Not much else going on. Not a whole lot to say. Been reading and writing a lot. So, I started jotting down the dreams I've had since being on the ole nicotine patch as they apparently make my dreams memorable. So...that's nice? I don't know. I just write. So, at about a pace of 5 a pop here we go.

1000 Worlds.

World 1. I have a newborn daughter. My Dad, My Papa, and myself are standing in a rough circle looking at her as I hold her. We are talking about her name and how bad I'll spoil her. I tell them her name is for both of them. We are all smiling.

World 2. I drop the boys off at school. The elementary is Garfield, the same one went to as a child. It is exactly as I remember it. I take the kids to their classes and go to the latrine. As I'm washing my hands a woman walks in and asks me for money. I tell her I don't really have anything on me. She starts telling me about her last sexual encounter. I'm more than a little weirded out. I go home. I am apparently married. She has made coffee and is awake on the couch in a robe. I drink the coffee and lay on the couch with my head in her lap. She plays with my hair as I tell her about the morning. We playfully argue about the definition of a "Dirty Sanchez". She leans over to kiss me.

World 3. I'm in a firefight in our second sector in Baghdad. We are right at the edge of the Green Mile. I am running out of ammunition. I yell for more, but no one can hear me. I get pissed off. I start tearing off my kit and stand up. I say that I'm really, really tired.

World 4. I'm at the mall in Portland. I'm in the Sears looking at appliances. I realize that I don't know where the boys are. I start running through the store screaming for them. I know they have been kidnapped. I start dealing on people trying to slow me down. Every now and then I'll see one of the kids through the corner of my eye, but every time I turn to chase they are gone. I can't find them or catch up to them.

World 5. I'm back at the Mass Cas. I'm in the middle of the Urgent Cares. The little girl missing her legs and part of her face is staring at me. She tells me she is dying. I tell her I'm doing everything I can. But everything I try just makes it worse. All the other casualties start calling for me. The kids are trying to crawl off their stretchers as I'm strapping them down. Nothing I do works. There is blood all over me.

World 6. I'm in small white room. There are photographs covering the floor and 3 walls. I am handcuffed to a chair. After a while a nurse comes in. She grabs pictures and wraps them around her fists, like brass knuckles. She beats the crap out of me. I still can't move. She leaves. I sit trying to get loose. She comes back in and beats me again.
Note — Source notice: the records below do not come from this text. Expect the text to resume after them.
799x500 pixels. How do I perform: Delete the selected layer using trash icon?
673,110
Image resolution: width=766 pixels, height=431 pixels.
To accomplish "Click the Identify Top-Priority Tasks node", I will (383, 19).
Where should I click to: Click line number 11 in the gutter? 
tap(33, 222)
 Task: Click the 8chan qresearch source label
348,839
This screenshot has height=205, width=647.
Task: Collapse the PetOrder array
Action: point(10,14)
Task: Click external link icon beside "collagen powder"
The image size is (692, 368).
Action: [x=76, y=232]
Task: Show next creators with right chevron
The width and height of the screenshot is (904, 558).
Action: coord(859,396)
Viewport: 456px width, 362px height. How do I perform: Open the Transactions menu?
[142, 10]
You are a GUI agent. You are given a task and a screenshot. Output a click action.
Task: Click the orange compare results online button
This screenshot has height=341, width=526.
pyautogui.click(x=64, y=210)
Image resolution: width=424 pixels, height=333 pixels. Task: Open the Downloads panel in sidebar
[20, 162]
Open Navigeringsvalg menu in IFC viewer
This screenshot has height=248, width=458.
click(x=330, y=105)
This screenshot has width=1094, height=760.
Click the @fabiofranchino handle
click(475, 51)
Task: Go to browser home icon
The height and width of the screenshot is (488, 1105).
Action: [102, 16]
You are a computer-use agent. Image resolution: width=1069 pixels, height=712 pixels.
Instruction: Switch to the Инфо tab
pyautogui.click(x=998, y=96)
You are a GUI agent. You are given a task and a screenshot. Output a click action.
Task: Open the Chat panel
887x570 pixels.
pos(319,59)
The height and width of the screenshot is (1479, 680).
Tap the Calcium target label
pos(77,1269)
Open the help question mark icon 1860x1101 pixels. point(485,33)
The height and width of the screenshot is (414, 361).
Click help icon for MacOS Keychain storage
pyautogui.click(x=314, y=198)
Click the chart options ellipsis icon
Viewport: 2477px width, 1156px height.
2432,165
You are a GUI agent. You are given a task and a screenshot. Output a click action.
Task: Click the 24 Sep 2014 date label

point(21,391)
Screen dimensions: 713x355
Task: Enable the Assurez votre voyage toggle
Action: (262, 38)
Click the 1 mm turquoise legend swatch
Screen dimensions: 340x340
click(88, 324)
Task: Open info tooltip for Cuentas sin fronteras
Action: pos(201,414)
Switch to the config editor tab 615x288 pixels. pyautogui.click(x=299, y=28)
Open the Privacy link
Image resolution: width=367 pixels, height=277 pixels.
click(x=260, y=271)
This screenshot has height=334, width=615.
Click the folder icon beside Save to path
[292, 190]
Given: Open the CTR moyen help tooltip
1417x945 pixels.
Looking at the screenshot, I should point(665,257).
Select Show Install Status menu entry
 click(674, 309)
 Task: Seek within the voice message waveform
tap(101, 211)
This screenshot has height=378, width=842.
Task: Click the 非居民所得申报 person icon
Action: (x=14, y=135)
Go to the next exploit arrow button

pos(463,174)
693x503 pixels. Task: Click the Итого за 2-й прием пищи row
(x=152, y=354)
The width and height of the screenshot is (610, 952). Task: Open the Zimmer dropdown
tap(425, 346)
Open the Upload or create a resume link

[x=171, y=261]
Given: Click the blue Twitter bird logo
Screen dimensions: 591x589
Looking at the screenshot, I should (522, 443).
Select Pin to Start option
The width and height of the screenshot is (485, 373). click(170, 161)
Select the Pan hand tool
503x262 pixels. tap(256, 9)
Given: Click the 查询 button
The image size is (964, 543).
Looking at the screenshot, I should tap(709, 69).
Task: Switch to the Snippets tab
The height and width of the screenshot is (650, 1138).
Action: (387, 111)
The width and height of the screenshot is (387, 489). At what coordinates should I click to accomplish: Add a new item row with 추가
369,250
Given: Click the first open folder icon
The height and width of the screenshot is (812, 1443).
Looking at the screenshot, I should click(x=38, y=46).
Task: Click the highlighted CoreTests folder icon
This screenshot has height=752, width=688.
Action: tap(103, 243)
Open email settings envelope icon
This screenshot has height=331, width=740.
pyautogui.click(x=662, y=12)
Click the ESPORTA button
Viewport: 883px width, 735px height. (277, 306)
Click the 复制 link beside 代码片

And now, for something completely different. A few selections from the last book I just read.

Rollins "Roomanitarian"

~Song of The Solipsist~
My scar tissue tells my tale. My name is not important. Only the truth I tell and the journey I have made are of any worth. The rest is just the sound of wind and boots stepping down endless trails of cinder, littered with bonesand scraps of metal.
You were the small brightly colored bird the boys incinerated their hearts upon. They loved you bitterly and called you a witch. You wanted to belong to someone. You found one but he tricked you and tore you like a sister's doll in a mean brother's hands and you became the hurricane child, spewing broken glass shards and cat blood. I tracked the blood drops through the snow and found you. You didn't fear me. We saw ourselves in each other and holstered our weapons.
Is there anything here I can call my own? A feeling? A moment? Anything? Will there ever be a time I am truly loved? When I'll know it and not wonder if it's real? Is there something I can protect and love and care about? Is there a truth I can keep that has no fear attached? Will there ever be a time I can be somewhere and it will feel like home? Will there ever be a time I can look around me and know I am finally in the place I am supposed to be? Is there anything here, anything I can see, while I breathe and breathe, trying to stay alive long enough to just be able to be here and know that I am here? Not just any here but the here I am supposed to be in. Is there anything I can call mine that will not eventually be taken from me? Is there anything, anyone, ever?